Information provided:
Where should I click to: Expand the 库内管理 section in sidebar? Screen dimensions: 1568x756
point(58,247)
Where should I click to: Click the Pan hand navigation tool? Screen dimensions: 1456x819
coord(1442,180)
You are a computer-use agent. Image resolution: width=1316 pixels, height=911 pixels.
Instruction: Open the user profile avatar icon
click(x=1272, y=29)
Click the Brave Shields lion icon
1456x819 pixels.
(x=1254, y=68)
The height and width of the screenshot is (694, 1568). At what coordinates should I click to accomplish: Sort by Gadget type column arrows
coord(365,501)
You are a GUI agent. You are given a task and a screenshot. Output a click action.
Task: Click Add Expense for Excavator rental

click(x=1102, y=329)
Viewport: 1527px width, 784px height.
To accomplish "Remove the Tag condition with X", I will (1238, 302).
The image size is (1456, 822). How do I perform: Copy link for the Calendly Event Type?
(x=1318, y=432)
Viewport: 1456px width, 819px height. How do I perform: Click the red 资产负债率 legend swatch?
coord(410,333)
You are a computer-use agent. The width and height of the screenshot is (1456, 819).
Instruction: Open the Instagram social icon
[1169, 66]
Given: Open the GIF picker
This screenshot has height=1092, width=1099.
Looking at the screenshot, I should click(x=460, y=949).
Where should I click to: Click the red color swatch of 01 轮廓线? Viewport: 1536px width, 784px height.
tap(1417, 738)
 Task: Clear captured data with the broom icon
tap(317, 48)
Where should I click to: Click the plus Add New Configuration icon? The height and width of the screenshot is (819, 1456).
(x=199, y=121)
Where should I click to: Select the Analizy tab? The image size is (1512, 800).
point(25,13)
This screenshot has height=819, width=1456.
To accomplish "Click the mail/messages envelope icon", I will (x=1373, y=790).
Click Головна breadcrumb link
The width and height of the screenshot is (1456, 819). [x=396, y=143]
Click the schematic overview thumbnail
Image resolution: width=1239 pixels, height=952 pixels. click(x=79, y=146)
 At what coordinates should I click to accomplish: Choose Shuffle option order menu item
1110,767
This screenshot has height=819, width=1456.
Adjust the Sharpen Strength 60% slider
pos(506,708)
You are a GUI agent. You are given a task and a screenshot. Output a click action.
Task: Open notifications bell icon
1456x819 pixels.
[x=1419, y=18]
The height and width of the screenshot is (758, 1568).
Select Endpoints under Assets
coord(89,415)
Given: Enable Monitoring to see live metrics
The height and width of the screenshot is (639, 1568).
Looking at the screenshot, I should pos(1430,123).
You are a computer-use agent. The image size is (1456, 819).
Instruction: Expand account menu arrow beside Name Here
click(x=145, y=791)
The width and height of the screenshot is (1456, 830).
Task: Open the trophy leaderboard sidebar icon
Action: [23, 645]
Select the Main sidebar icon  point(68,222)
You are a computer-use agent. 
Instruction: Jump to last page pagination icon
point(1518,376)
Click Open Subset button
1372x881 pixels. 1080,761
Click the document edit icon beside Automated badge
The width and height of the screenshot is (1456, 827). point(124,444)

What to do: In the records above, some lines may contain the word "computer"; copy every one of them.

Result of this task:
You are a computer-use agent. Image resolution: width=1316 pixels, height=911 pixels.
You are a computer-use agent. The width and height of the screenshot is (1456, 819).
You are a computer-use agent. The image size is (1456, 819).
You are a computer-use agent. 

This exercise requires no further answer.